*** THE RECORDS ***

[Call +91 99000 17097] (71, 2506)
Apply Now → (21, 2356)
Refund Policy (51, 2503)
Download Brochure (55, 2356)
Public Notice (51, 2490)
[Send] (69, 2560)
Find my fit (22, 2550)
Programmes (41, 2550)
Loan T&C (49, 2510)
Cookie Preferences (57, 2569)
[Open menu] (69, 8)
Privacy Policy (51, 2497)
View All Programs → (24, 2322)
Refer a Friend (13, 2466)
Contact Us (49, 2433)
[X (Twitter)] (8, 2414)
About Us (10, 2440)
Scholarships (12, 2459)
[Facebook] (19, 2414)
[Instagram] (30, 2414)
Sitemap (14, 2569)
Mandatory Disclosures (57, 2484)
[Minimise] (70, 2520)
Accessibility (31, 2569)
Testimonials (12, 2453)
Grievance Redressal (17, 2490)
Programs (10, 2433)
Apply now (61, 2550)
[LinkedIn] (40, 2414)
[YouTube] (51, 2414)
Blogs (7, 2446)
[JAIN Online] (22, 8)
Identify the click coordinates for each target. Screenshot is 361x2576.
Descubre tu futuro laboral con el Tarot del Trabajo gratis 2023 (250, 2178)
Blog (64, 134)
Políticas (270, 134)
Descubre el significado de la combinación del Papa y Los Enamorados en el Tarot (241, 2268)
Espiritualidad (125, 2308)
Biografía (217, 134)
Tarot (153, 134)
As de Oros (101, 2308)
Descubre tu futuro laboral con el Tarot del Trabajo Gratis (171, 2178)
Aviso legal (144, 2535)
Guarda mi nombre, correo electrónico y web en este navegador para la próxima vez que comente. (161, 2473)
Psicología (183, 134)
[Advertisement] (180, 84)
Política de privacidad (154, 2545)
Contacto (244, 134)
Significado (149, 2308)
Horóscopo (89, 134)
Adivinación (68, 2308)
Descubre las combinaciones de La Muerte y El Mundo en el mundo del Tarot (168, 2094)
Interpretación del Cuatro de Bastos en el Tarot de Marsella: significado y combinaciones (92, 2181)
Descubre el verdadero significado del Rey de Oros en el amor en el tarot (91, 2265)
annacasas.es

*** End of THE RECORDS ***

Would you retype the whole listing, exactly as it reads?

[Call +91 99000 17097] (71, 2506)
Apply Now → (21, 2356)
Refund Policy (51, 2503)
Download Brochure (55, 2356)
Public Notice (51, 2490)
[Send] (69, 2560)
Find my fit (22, 2550)
Programmes (41, 2550)
Loan T&C (49, 2510)
Cookie Preferences (57, 2569)
[Open menu] (69, 8)
Privacy Policy (51, 2497)
View All Programs → (24, 2322)
Refer a Friend (13, 2466)
Contact Us (49, 2433)
[X (Twitter)] (8, 2414)
About Us (10, 2440)
Scholarships (12, 2459)
[Facebook] (19, 2414)
[Instagram] (30, 2414)
Sitemap (14, 2569)
Mandatory Disclosures (57, 2484)
[Minimise] (70, 2520)
Accessibility (31, 2569)
Testimonials (12, 2453)
Grievance Redressal (17, 2490)
Programs (10, 2433)
Apply now (61, 2550)
[LinkedIn] (40, 2414)
[YouTube] (51, 2414)
Blogs (7, 2446)
[JAIN Online] (22, 8)
Identify the click coordinates for each target. Screenshot is 361x2576.
Descubre tu futuro laboral con el Tarot del Trabajo gratis 2023 (250, 2178)
Blog (64, 134)
Políticas (270, 134)
Descubre el significado de la combinación del Papa y Los Enamorados en el Tarot (241, 2268)
Espiritualidad (125, 2308)
Biografía (217, 134)
Tarot (153, 134)
As de Oros (101, 2308)
Descubre tu futuro laboral con el Tarot del Trabajo Gratis (171, 2178)
Aviso legal (144, 2535)
Guarda mi nombre, correo electrónico y web en este navegador para la próxima vez que comente. (161, 2473)
Psicología (183, 134)
[Advertisement] (180, 84)
Política de privacidad (154, 2545)
Contacto (244, 134)
Significado (149, 2308)
Horóscopo (89, 134)
Adivinación (68, 2308)
Descubre las combinaciones de La Muerte y El Mundo en el mundo del Tarot (168, 2094)
Interpretación del Cuatro de Bastos en el Tarot de Marsella: significado y combinaciones (92, 2181)
Descubre el verdadero significado del Rey de Oros en el amor en el tarot (91, 2265)
annacasas.es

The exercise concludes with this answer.